What are the different exchange rate regimes and why do countries choose fixed vs. floating rates?
CFA Level I Economics covers exchange rate regimes but I find the spectrum confusing — from hard pegs to free floats, with managed floats in between. What determines which regime a country adopts, and what are the trade-offs?
Exchange rate regimes sit on a spectrum from fully fixed to freely floating. Understanding the trade-offs is a core CFA Level I Economics concept.
The Spectrum of Regimes
- Hard Peg (Currency Board / Dollarization)
- Country either adopts another currency entirely (dollarization, e.g., Ecuador uses USD) or maintains a currency board that guarantees conversion at a fixed rate (e.g., Hong Kong's 7.75–7.85 HKD/USD band)
- Advantage: Maximum exchange rate stability, very low inflation
- Cost: Complete loss of independent monetary policy
- Conventional Fixed Peg
- Central bank sets a target rate and intervenes in FX markets to maintain it
- Example: Saudi Arabia pegs the riyal at 3.75 SAR/USD
- Requires large foreign exchange reserves
- Crawling Peg
- The peg is adjusted periodically (often to account for inflation differentials)
- Provides some stability while allowing gradual adjustment
- Managed Float
- No explicit target, but the central bank intervenes to smooth volatility or prevent excessive moves
- Many emerging markets operate this way (India, China until recently)
- Free Float
- Exchange rate determined entirely by market forces
- USD, EUR, GBP, JPY, AUD all float freely (mostly)
- Central bank focuses monetary policy on domestic objectives
The Impossible Trinity (Trilemma)
A country cannot simultaneously have all three of:
- Fixed exchange rate
- Free capital flows
- Independent monetary policy
It must give up one.
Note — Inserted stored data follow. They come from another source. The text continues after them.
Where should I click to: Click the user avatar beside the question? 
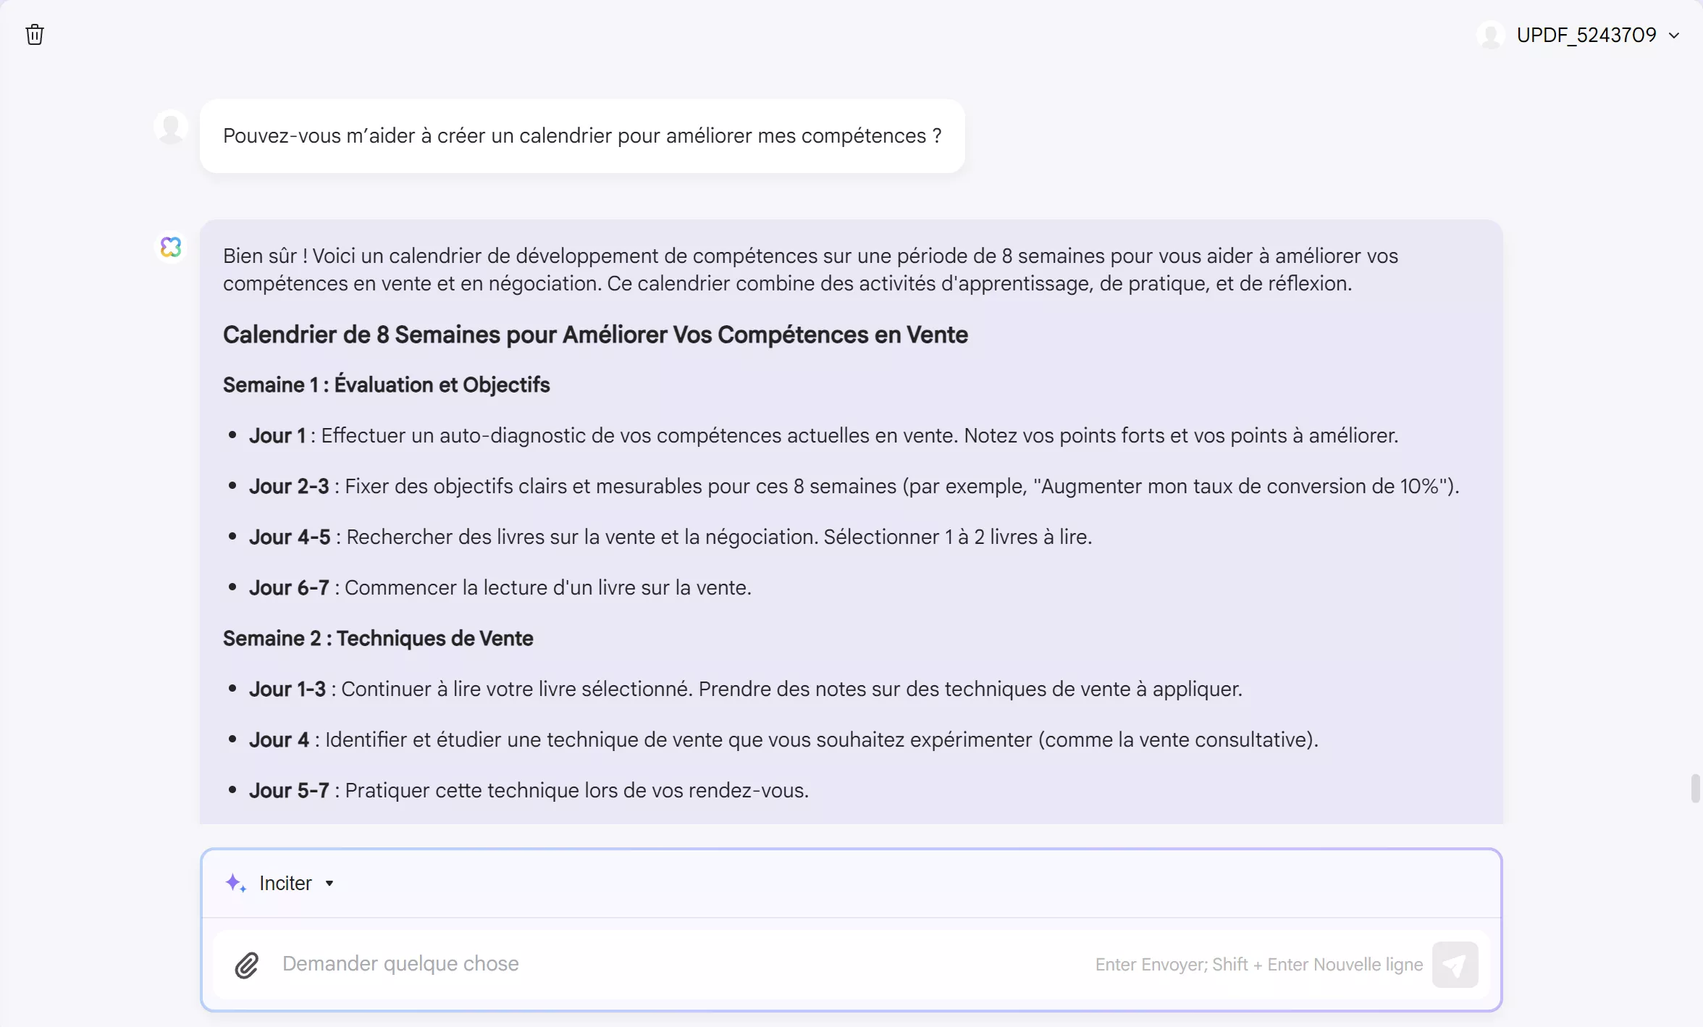171,127
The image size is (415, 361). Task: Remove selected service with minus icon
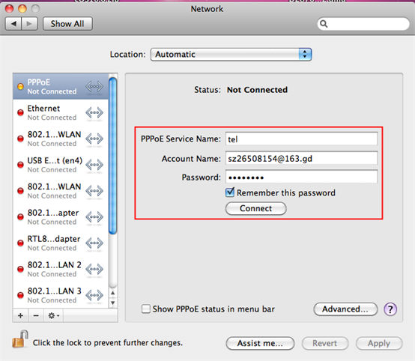click(36, 315)
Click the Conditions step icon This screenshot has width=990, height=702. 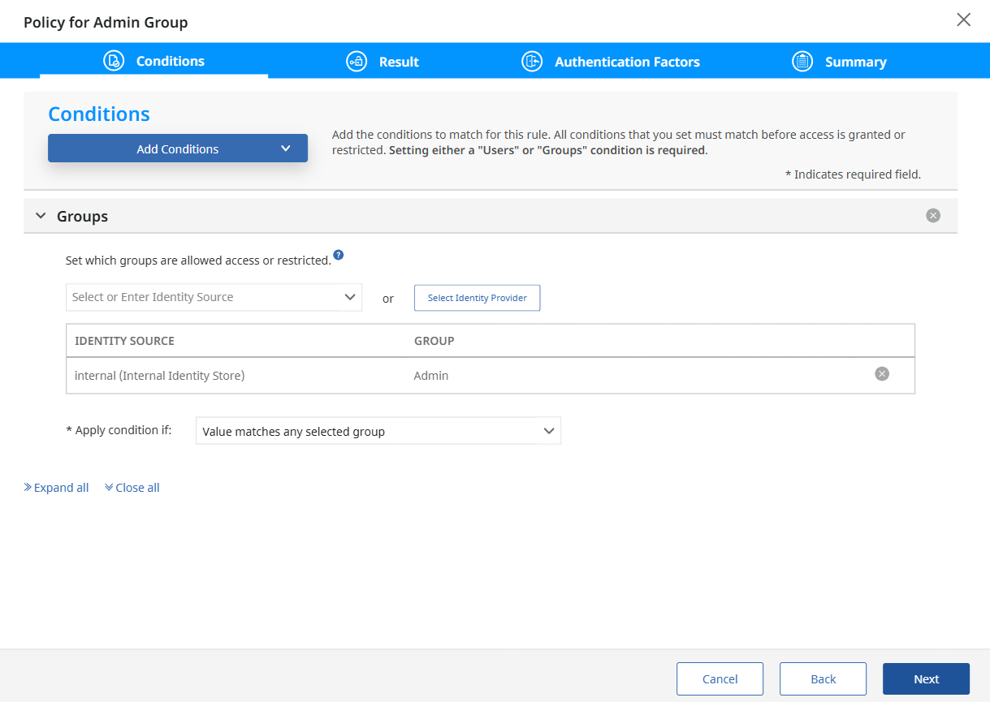(x=114, y=62)

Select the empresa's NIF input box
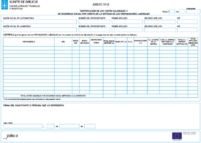[x=188, y=30]
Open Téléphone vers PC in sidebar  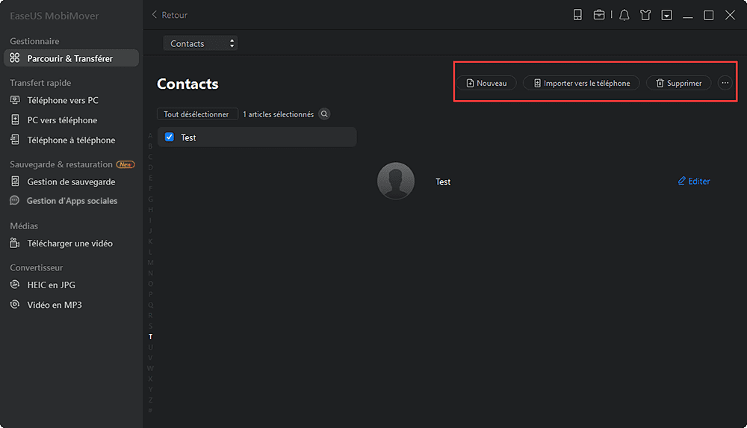click(63, 100)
This is the fundamental framework for understanding regime choice.
Example:
- US: Chooses free capital flows + independent monetary policy → must allow floating exchange rate
- Hong Kong: Chooses fixed rate + free capital flows → sacrifices independent monetary policy (must follow the Fed)
- China (historically): Chose fixed rate + independent monetary policy → restricted capital flows
When Fixed Pegs Break:
Hawkshire Capital (fictional) was long Thai baht in 1997 when Thailand's fixed peg broke. The government ran out of reserves trying to defend the peg while running a current account deficit. When the peg broke, the baht fell 40% in months — a classic speculative attack pattern.
CFA Exam Tip: If a vignette describes a country with a fixed exchange rate, large capital account openness, and rising inflation, expect questions about the trilemma — the country will either need to abandon the peg or restrict capital flows.